VIES MINUSCULES, Pierre Michon Fiche de lecture
Du Bartleby de Melville au Champion de jeûne de Kafka, sans oublier le Sous-Sol de Dostoïevski et le Jakob von Guten de Robert Walser, la littérature moderne a fait une large place à une forme paradoxale de l'héroïsme : au destin qu'on se crée à force d'actions exemplaires, elle a substitué l'échec volontaire, le retrait pratiqué comme une ascèse. Celle-ci se traduit alors aussi bien par un progressif effacement (chez Melville ou Walser) que par une importance démesurée accordée à un trait du personnage (la maigreur du champion de jeûne, la haine qui dévore physiquement le narrateur du Sous-Sol). À travers la description de ces cas limites qui sont autant d'allégories possibles de la condition nouvelle de l'écrivain, c'est d'abord l'étrangeté du rapport liant monde et langage qui aura été soulignée. Vies minuscules (1984) de Pierre Michon (né en 1945) se rattache à cette lignée.
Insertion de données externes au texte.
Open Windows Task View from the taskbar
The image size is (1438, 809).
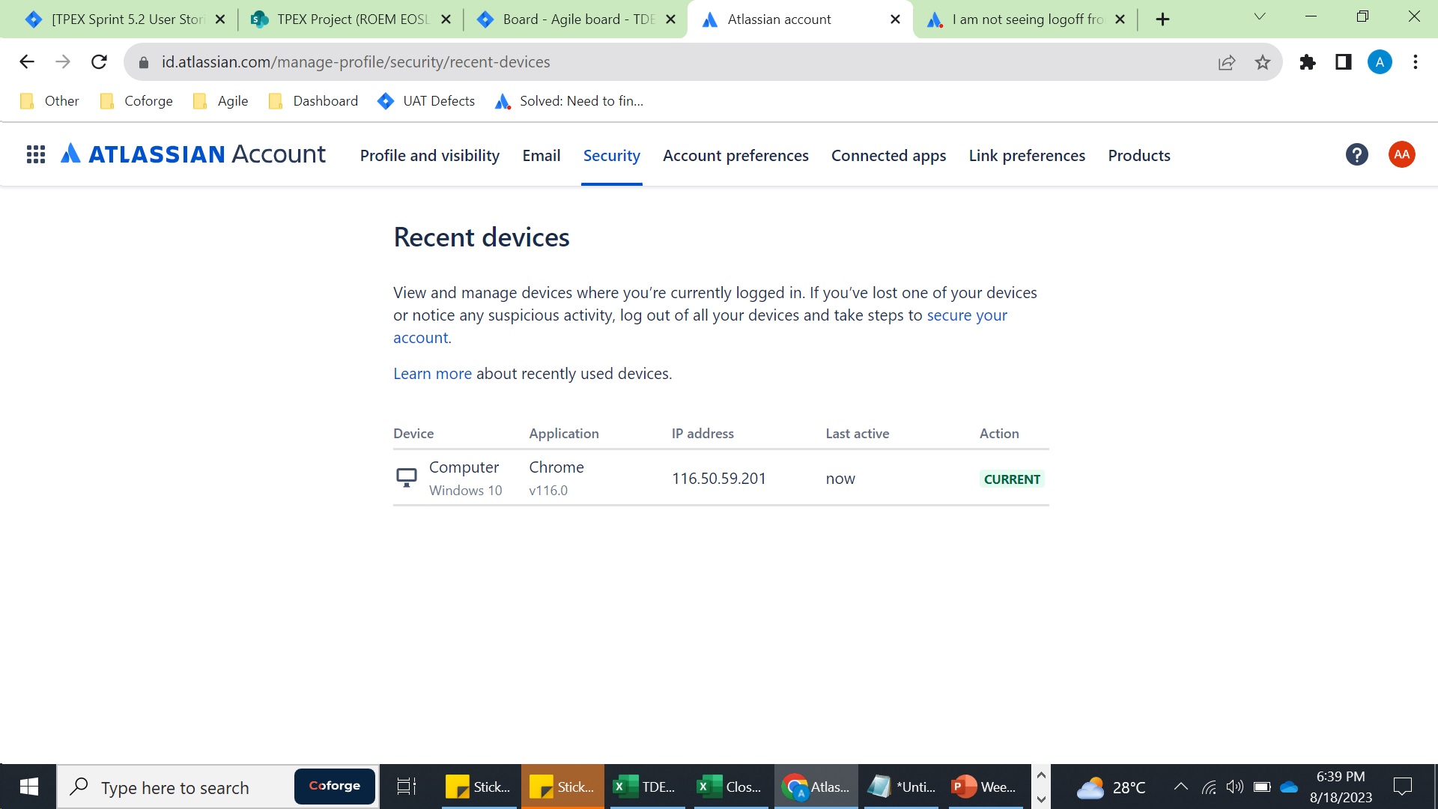[x=406, y=787]
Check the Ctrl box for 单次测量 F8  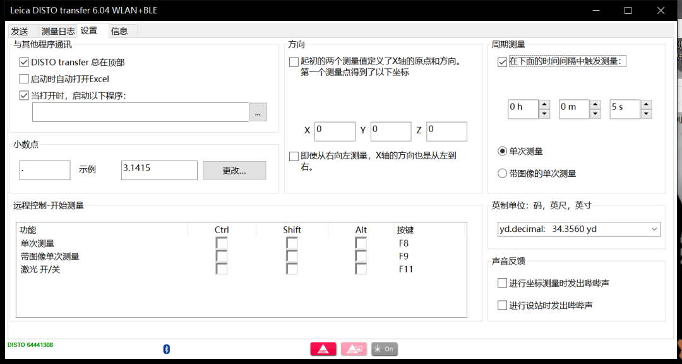point(222,242)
Une autobiographie oblique
Les huit « vies » qui composent le récit forment ainsi une sorte d'autobiographie oblique où le narrateur ne parle que rarement en son nom propre, préférant à une image au contour trop net le reflet que lui renvoient de lui-même des êtres à la fois mythiques et vains. Parmi eux, un orphelin parti chercher fortune en Afrique ; un père que la solitude, après qu'il a chassé son fils, transformera en créature bouffonne et grandiose ; deux jeunes frères que la haine qu'ils se vouent rend étrangement complices ; ou encore un prêtre que sa déchéance illumine : « Nanti de cette évidence, Bandy, nul et pochard, quasi muet, travaillait à s'abolir, il était le creux que comblerait un jour l'indicible Présence : les ivrognes croient volontiers que Dieu ou l'Écrit sont derrière le prochain comptoir. » Ces figures ne font pas que hanter la mémoire du narrateur : elles en constituent le tissu le plus sensible. On ne trouvera aucun disparate dans cette suite de portraits qui se détachent sur un même fond de campagne dure et sombre – celui des paysages de la Creuse. Au contraire, on sera sensible à l'intimité qui non seulement relie ces personnages, mais également fait de chacun d'eux une incarnation possible du narrateur. Comme s'il lui avait fallu créer une mémoire seconde, plus vraie, plus riche, et conjurer à l'aide de ces figures emblématiques un irrémédiable défaut de présence. Ainsi l'absence du père, avouée ou non, obsède-t-elle le récit entier et en justifie-t-elle le ton, parfois grinçant, parfois âprement lyrique. Parce que la mémoire est trahie dès son origine, parce que cette défaillance corrompt le langage et interdit tout accès au monde, il faut donc se dépouiller de sa propre vie, remonter l'arbre généalogique, recourir aux souvenirs personnels et aux confidences entendues, tout en sachant qu'ils devront, pour exister plus fortement, accomplir un indispensable détour par la littérature. Vies minuscules se veut d'abord le récit d'une régénération par les mots, le rêve d'une entrée triomphale dans le royaume du langage – rêve d'autant plus illusoire que celui qui le fait semble voué, par ses origines, à la brutalité silencieuse du corps ou à l'enfermement du patois. C'est donc bien une manière de grâce qui est ici attendue au détour des phrases. Mais, si la forme du livre peut évoquer les Vies des saints, le miracle attendu devra frapper le narrateur lui-même, en le dotant au cœur du langage d'une présence que le monde semblait lui avoir refusée.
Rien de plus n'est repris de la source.